Below is a terrific old film that we uncovered showing the Yankee Clipper on its maiden voyage across the Atlantic, departing from Baltimore.
Here is an article from The Baltimore Sun, published on March 23th, 1939, a few days prior to departure.
The flying boat Yankee Clipper is scheduled to take off from Baltimore on its first transatlantic flight this week-end, it was learned last night.
Pan American Airways’ plans for the initial Atlantic crossing of the huge air liner called for it to leave for Europe tomorrow afternoon, but it is expected now it will not take off before Saturday or Sunday.
The flying boat, commanded by Capt. Harold Gray, will leave Baltimore early in the afternoon on the day of departure, flying directly to the Azores. It is scheduled to land at Horta about daybreak the next morning.
Present plans call for the ship to remain at Horta overnight, continuing on to Marseille, France, via Lisbon, Portugal, the following day. From Marseille it will continue its leisurely trip to Southampton, England, and then to the Irish transatlantic air base at Roynes, at the mouth of the river Shannon.
Passenger service will not be started until Pan American has obtained a certificate of public necessity and convenience from the Civil Aeronautics Authority, and a mail contract from the Postoffice Department. Hearings on the line’s applications will begin at Washington a week from Monday.

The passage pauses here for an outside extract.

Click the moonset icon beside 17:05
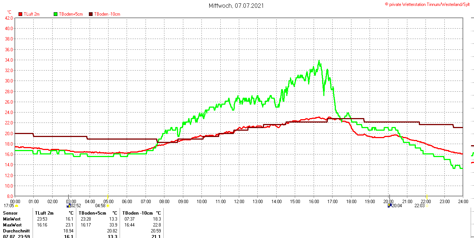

The plane ended up leaving Baltimore on the 26th and landed safely at the Azores at 11:06 local time. The total trip took 17 hours and 32 minutes at an average speed of 165 miles per hour over 2,800 miles.
Interestingly, it also set a world record for the largest number of passengers flying over the Atlantic in a heavier-than-air machine with 21 on board. The flying boat weighed 42 tons and had a capacity of 74 total passengers.